= Matt Titus =

American relationship coach

Matthew Titus is a matchmaker, author, public speaker, dating and relationship coach based in New York City.

Titus is the co-author of two dating and relationship advice books: "Why Hasn't He Called?" and "Why Hasn't He Proposed?"
Matt starred in the 2009 reality series, "Matched In Manhattan" on Lifetime, which chronicled Matt helping Manhattan singles find love and couples strengthen their relationships. Matt starred in NBC’s "The Match Off", a matchmaker competition show in which two matchmakers were challenged with finding the perfect match for one client. Matt has been a regular guest and relationship expert on the CBS The Early Show, Good Morning America, The Today Show, Fox Business News, The Wendy Williams Show, Dr. Drew on Call, CNN, Bethenny, E! and Rachael Ray

Titus is a contributor to The Huffington Post, Cosmopolitan

OK! Magazine and has been featured in Elle, Men’s Health, Time Out New York, Forbes and Life & Style as the publication’s “Love Doctor.”

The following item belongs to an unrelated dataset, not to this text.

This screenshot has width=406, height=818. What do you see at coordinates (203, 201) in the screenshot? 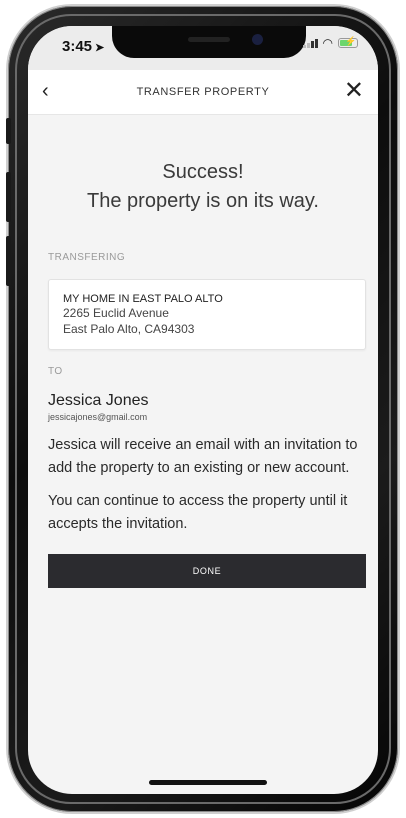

Titus has been a Brand Ambassador, Host and Keynote Speaker for companies such as Procter & Gamble, Lord and Taylor, Nokia, Pronovias, Spark Networks, The Learning Annex, and Bergdorf Goodman.

==Personal life==

Titus was born in Houston, Texas, and grew up in upstate New York. He attended Temple University, earning a B.A. in Psychology and a M.S. in Exercise Physiology. Titus started the first chain of fitness centers and MedSpa facilities in the city of Philadelphia, before moving to New York City in 2005.

On 4 October 2007, Titus married Tamsen Fadal after three years of dating. The duo ran their own dating business and published books together. In 2012, the couple divorced.

Titus resides in Manhattan.

Titus will be launching a fragrance collection on HSN in 2015. He created the YOU fragrance collection.